The research projects in the Bensinger lab are centered on understanding how lipid metabolism influences cellular fate and function. Sometimes our research focuses on normal physiologic conditions, such as the generation and regulation of inflammation and immunity. Other studies investigate how alterations in lipid metabolism contribute to diseases and whether targeting lipid metabolism might be therapeutic. In close collaboration with the UCLA lipidomics laboratory, we develop new approaches to understand better the biochemical pathways and complex features of the mammalian lipidome. Below, we highlight a few exciting ideas and projects the lab is investigating. We hope you enjoy the highlights of our projects.

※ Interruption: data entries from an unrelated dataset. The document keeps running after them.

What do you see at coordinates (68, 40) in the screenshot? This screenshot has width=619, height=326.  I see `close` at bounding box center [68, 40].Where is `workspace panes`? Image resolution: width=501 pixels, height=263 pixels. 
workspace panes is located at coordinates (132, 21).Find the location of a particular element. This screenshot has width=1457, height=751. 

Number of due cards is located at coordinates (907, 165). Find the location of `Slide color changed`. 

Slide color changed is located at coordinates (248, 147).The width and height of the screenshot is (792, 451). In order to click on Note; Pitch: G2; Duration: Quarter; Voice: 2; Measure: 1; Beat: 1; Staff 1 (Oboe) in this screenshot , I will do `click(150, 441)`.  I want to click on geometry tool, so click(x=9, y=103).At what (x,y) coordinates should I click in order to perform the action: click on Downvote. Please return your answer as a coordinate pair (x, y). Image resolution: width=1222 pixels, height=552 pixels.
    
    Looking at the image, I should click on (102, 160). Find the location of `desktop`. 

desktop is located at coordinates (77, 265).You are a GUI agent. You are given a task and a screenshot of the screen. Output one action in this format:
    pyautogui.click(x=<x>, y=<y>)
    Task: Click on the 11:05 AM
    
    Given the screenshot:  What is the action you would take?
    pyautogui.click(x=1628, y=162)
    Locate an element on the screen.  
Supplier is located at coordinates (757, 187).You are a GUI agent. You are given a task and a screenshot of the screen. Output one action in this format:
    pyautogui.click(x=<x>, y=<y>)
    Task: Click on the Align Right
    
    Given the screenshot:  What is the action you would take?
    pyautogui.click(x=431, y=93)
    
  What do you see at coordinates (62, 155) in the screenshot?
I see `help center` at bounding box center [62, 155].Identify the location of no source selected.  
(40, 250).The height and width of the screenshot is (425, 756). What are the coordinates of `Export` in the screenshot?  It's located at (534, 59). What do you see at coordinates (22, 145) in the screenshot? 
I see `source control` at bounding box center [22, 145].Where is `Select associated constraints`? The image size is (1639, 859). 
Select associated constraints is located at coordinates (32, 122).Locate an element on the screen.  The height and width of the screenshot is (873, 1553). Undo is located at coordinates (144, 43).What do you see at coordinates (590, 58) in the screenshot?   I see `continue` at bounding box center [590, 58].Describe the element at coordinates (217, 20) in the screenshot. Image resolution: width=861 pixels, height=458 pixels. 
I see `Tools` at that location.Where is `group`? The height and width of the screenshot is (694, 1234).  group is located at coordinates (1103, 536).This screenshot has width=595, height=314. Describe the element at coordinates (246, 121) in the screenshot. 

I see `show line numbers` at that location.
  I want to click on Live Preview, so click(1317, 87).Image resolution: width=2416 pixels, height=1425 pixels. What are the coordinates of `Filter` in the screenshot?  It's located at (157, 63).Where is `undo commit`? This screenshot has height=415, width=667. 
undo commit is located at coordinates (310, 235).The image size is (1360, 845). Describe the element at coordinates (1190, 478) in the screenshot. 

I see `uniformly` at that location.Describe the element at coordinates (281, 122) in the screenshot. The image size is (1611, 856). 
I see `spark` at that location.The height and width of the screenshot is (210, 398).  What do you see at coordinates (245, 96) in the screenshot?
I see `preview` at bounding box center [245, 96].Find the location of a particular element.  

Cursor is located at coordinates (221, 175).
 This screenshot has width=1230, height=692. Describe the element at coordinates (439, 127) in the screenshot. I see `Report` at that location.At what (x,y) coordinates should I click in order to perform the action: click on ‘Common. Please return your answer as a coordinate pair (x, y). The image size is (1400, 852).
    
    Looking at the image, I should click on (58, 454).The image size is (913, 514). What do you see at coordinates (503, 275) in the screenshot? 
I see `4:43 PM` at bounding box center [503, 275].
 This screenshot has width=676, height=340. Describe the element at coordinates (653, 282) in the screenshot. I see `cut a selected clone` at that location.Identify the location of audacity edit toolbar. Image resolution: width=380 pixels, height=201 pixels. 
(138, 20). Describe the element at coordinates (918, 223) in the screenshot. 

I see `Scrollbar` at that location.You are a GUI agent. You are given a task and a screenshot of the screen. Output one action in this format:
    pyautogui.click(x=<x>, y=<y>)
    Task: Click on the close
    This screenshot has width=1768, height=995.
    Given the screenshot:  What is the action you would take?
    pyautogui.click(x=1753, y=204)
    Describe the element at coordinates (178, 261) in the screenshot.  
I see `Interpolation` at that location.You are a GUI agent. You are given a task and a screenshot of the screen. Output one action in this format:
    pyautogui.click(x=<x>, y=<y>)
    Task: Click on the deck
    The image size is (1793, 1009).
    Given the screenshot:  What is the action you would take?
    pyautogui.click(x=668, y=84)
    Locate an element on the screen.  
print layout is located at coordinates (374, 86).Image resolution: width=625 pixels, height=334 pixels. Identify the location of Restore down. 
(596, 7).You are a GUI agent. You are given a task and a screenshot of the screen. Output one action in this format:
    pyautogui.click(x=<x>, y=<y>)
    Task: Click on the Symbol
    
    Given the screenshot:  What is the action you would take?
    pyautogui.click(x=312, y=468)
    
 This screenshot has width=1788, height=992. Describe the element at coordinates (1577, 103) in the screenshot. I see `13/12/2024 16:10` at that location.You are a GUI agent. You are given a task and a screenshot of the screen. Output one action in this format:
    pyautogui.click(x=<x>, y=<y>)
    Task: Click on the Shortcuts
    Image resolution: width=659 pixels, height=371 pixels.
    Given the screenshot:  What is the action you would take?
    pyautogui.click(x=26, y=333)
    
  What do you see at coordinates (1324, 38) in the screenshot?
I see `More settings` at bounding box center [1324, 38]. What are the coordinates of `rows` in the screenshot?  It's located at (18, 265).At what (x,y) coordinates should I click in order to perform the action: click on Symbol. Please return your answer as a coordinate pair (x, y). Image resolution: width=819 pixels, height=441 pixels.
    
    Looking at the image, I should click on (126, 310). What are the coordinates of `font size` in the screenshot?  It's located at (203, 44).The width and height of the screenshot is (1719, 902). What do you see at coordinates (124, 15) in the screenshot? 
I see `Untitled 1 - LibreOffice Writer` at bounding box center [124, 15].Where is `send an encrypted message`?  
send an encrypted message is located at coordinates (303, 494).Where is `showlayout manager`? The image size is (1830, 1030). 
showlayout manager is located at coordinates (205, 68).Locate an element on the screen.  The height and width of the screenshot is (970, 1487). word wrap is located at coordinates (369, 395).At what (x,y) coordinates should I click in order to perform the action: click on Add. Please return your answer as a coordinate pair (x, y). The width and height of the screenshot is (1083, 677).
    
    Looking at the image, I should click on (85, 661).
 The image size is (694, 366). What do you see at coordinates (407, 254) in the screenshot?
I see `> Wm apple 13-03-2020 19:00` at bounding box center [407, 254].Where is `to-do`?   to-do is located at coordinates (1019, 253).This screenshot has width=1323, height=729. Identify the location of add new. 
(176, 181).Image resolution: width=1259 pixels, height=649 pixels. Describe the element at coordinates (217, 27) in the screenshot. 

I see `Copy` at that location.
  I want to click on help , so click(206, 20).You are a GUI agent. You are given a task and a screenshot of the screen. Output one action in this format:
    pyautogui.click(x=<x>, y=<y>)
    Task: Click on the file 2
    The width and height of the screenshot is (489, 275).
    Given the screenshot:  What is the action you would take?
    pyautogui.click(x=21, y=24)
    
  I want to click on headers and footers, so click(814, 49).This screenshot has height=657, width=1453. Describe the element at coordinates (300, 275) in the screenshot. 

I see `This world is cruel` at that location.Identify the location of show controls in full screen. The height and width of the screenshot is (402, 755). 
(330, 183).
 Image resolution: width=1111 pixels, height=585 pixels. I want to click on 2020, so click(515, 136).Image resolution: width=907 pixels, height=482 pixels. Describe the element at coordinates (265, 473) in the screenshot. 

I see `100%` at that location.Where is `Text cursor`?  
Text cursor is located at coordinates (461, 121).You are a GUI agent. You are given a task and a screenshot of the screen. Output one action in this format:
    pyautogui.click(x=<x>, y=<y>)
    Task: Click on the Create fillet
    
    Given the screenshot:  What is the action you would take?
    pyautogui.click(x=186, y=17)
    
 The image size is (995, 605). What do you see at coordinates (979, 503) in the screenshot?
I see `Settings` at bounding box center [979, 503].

Major research initiatives:

For over a decade, scientists in the Bensinger lab have investigated how different activation signals reprogram the lipid metabolic state of immune cells and determine why these changes occur. We have shown that immune cells undergo rapid and profound remapping of their lipid composition using advanced mass spectrometry platforms. In some studies, we find that changes in lipid metabolism help to ensure appropriate inflammatory responses and immune cell effector functions. In other instances, we find that specific lipid metabolic features are required to induce anti-inflammatory states and ramp down immunity. Finally, we have been translating information about the changes in lipid metabolism during immune responses to generate new therapeutic approaches for human disease. Please take a look at a few of our exciting projects below.

Targeting lipid metabolism to attenuate tissue destruction in necrotizing soft tissue infections   

Necrotizing Fasciitis (NF), or flesh-eating disease, is a medical emergency caused by infection of select gram-positive microbes. These microbes release toxins that induce massive tissue destruction, complicating perfusion to the wound area and decreasing the effectiveness of systemic antibiotics. In the laboratory, we discovered that interferons could quickly alter cell cholesterol synthesis. This abrupt change in cholesterol homeostasis renders cells resistant to pore-forming toxins produced by microbes responsible for Necrotizing Fasciitis. Importantly, this principle seems to apply to the skin, where we can alter tissue sensitivity to toxin damage by genetically altering sterol metabolism. A working model of this process is detailed below. Ongoing studies investigate whether directly targeting cholesterol metabolism in infected tissues can spare them from the massive tissue destruction observed in these deadly infections.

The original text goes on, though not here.